(EFE).- La Fiscalía de Álava pide siete años de cárcel para un hombre de 31 acusado de agredir física y psíquicamente de forma reiterada a sus padres entre 2006 y 2014, con el objetivo de «atemorizarles en todo momento».
El escrito de acusación explica que el hombre ha sometido durante ocho años a sus progenitores a una «situación de violencia» plasmada en «diversos episodios» en los que agredió, insultó y vejó a su madre y a su padre tanto en el domicilio familiar en Vitoria como en una segunda residencia ubicada en una localidad alavesa.
La Fiscalía relata agresiones a ambos progenitores entre 2006 y 2009 así como amenazas con un cuchillo y explica que incluso hubo una denuncia por parte de sus padres en 2006 que fue archivada por la renuncia de los perjudicados a continuar con las acciones civiles y penales.
Sin embargo, los episodios violentos no acabaron ahí. Así el Ministerio Público describe agresiones contra ambos progenitores entre 2010 y 2014. En concreto destaca una en febrero de 2012 sobre su madre, a la que agarró por los pelos, arrastró por el pasillo, le tiró un zapato que le alcanzó en la cara y le hizo sangrar del labio, e incluso agarró del cuello dejándole marcas.
En el escrito del fiscal, al que ha tenido acceso Efe, constan también golpes a su padre e incluso una agresión que le hizo sangrar de la oreja, así como agarrones con ambas manos del cuello.

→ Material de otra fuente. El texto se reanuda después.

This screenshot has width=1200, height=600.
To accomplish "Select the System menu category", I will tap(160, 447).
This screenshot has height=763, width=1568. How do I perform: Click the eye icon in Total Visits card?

Destaca un suceso el 4 de marzo de 2014 cuando el acusado supuestamente comenzó a vociferar y proferir toda clase de exabruptos con la intención de atentar contra la tranquilidad de sus padres, a los que llegó a decirles que iría a por ellos y que «acabarían en el pantano».
Estos hechos ya han sido objeto de enjuiciamiento y condena por un juzgado de Vitoria.
El escrito de la Fiscalía también indica que el acusado ha dirigido a sus progenitores durante la convivencia frases como «tú no sabes quién soy yo», «ya me estoy cansando de todo esto», «tú no sabes con quién tratas» y siempre en «tono amenazante».
A consecuencia de todo ello, los padres del acusado han sufrido un «trastorno adaptativo con sintomatología ansioso-depresiva».
La Fiscalía considera que los hechos son constitutivos de dos delitos de violencia habitual en el ámbito familiar, uno de lesiones y tres delitos de maltrato de obra en el ámbito familiar.
Pide un total de siete años de cárcel y la prohibición de comunicarse y aproximarse a menos de 200 metros de sus padres y de su domicilio durante siete años.
El juicio por estos hechos tendrán lugar la próxima semana en un juzgado de Vitoria.